Jobs also exist. Bahnstadt has several large office buildings whose tenants include the German subsidiary of Reckitt Benckiser, a manufacturer of consumer products such as Clearasil and Woolite.
“The idea is to return to the classic old town, where living and working are closely linked,” said Ralf Bermich, head of the Heidelberg Environmental Protection Office.
Dieter Bartmann, who in 2012 was one of the first people to move to Bahnstadt, owns a car, but estimates he drove about 20 kilometers, or 12 miles, in January, mainly to go to the supermarket to stock up on foods that were too bulky for load your bicycle.
Bartmann, a former manager of SAP, a software company whose headquarters are located near Walldorf, was sitting on a bench along a boardwalk that borders one side of the Bahnstadt. The area is blocked from motorized traffic and overlooks agricultural fields. Runners, cyclists and people with inline skates slid.
It looked idyllic on a sunny winter day, but Bartmann, a former president of the Bahnstadt residents’ association, said there are still things that could be improved.
He would like to do more to keep the cars out, for example, by blocking what goes on in the street. Some buildings have underground garages, but they were not built with electric cars in mind and do not accommodate charging points easily. The paved walk is not wide enough, said Bartmann, leading to conflicts between cyclists and pedestrians.
But he added: “This is a high level complaint. You have to be realistic. “
Würzner, the mayor, said his goal was to make Heidelberg climate neutral by 2030, an ambitious goal. The city plans to generate its own wind and solar energy and is installing a hydrogen filling station for a fleet of 42 buses powered by hydrogen fuel cells.
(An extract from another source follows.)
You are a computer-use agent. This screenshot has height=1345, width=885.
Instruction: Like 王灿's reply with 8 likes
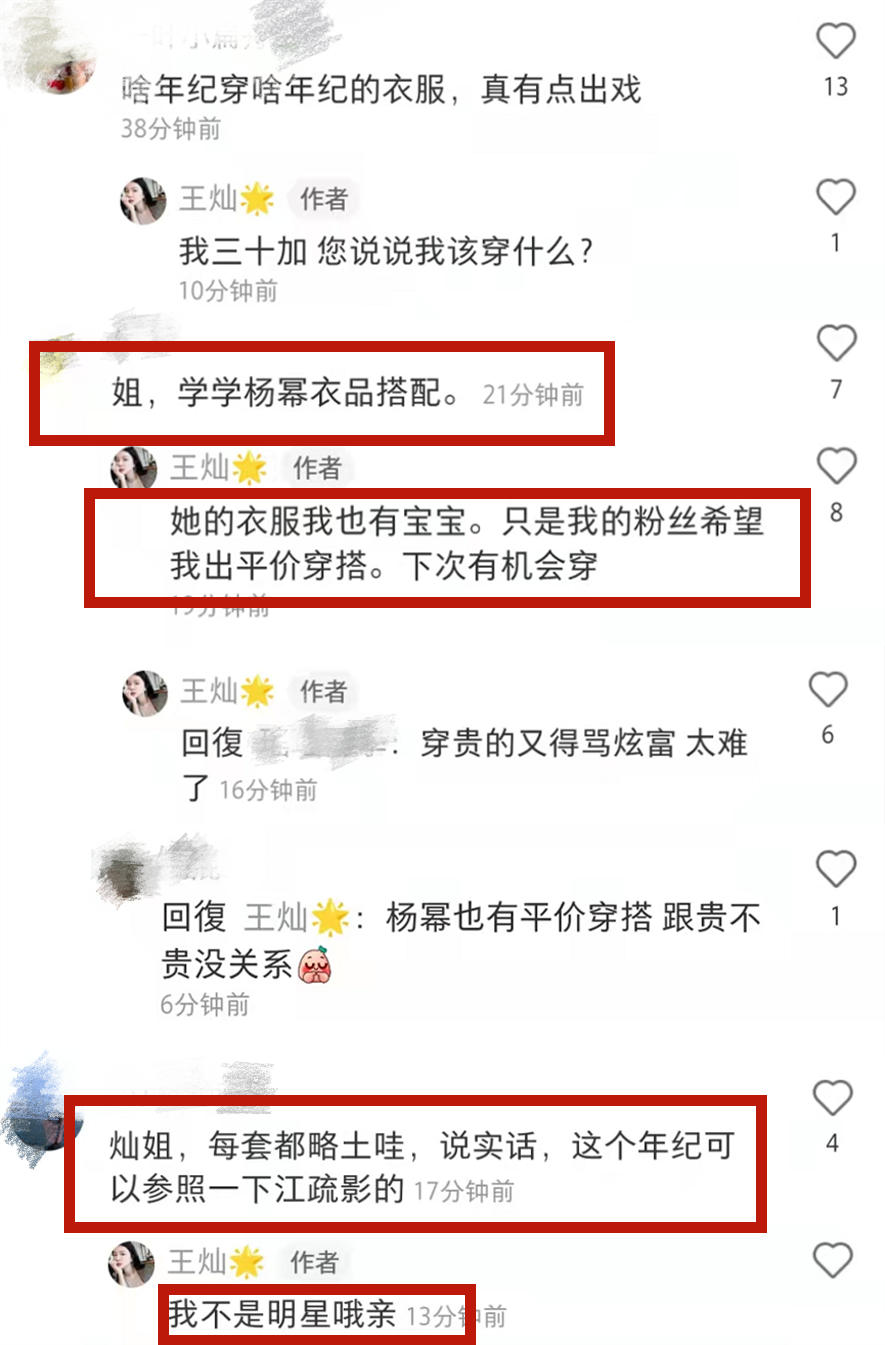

The city wanted to order hundreds of buses, but Würzner complained that bus manufacturers were slow to respond to the demand for emission-free transport.
“We can’t have enough,” he said. (Daimler, which makes buses in Neu-Ulm, about two and a half hours from Heidelberg, does not yet sell a city bus powered entirely by hydrogen.)
Würzner, who drives an experimental hydrogen-powered Mercedes, acknowledged that not all cities can afford to do all the things that made Heidelberg a showcase for environmentally sound planning. The University of Heidelberg, one of Germany’s most prestigious universities, has spawned several research institutes that provide a solid tax base. Residents tend to be well educated and wealthy.
“It is true that the city is in a very good financial position,” said Würzner.
But he said he always heard from mayors in Europe, the United States and Asia who wanted to emulate Heidelberg’s strategy.
“We all know that we have to go in that direction,” he said. “It’s just a matter of how fast.”